▸ Exercise aim
Rewrite the entries from the line containing "Click the campaign search text field" through the line containing "pyautogui.click(x=108, y=200)", replacing "campaign search" with "campaign filter" and changing nothing else. Omit the pictures from your answer.

▸ Recorded information
-- START --

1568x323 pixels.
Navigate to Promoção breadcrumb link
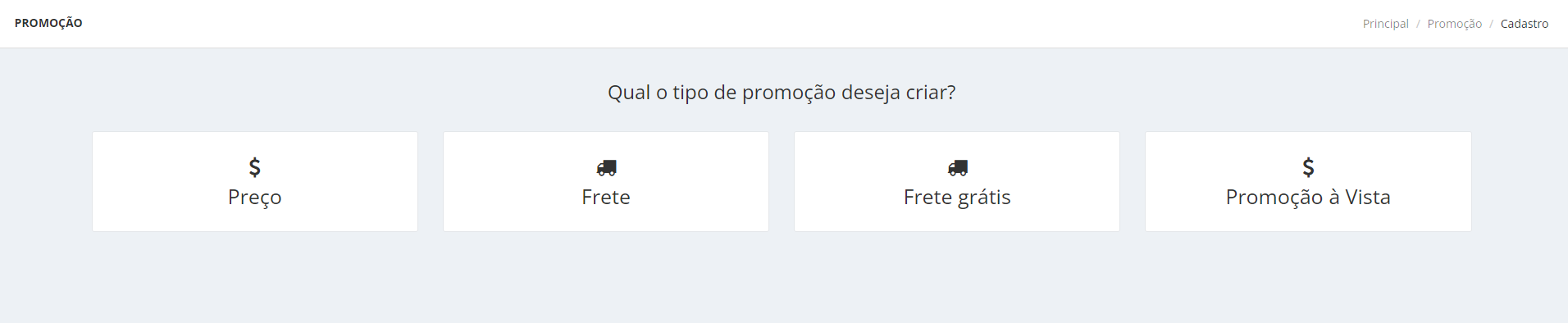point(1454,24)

-- END --
-- START --

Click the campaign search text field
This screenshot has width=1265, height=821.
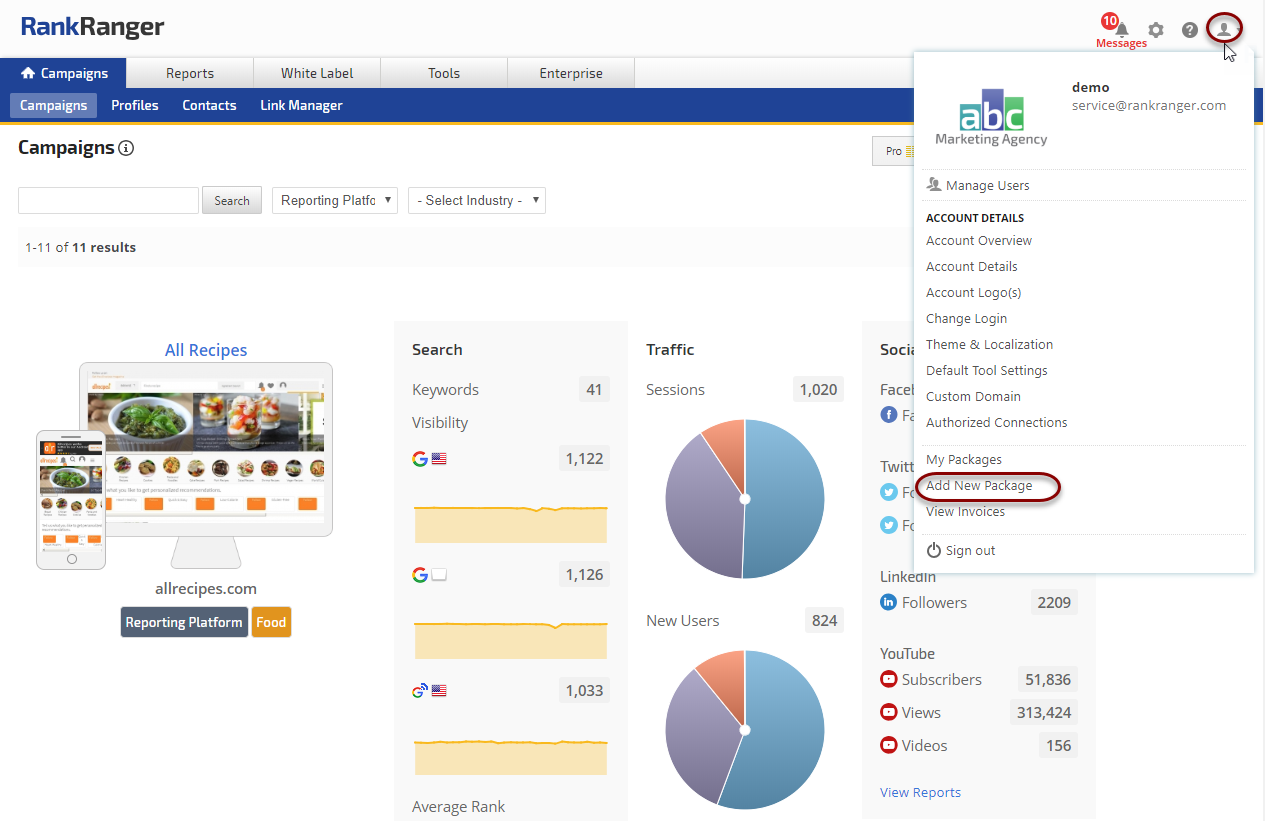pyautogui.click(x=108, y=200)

-- END --
-- START --

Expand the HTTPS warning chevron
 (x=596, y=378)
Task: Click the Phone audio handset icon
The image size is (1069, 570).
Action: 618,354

-- END --

▸ Task response
Click the campaign filter text field
This screenshot has width=1265, height=821.
pyautogui.click(x=108, y=200)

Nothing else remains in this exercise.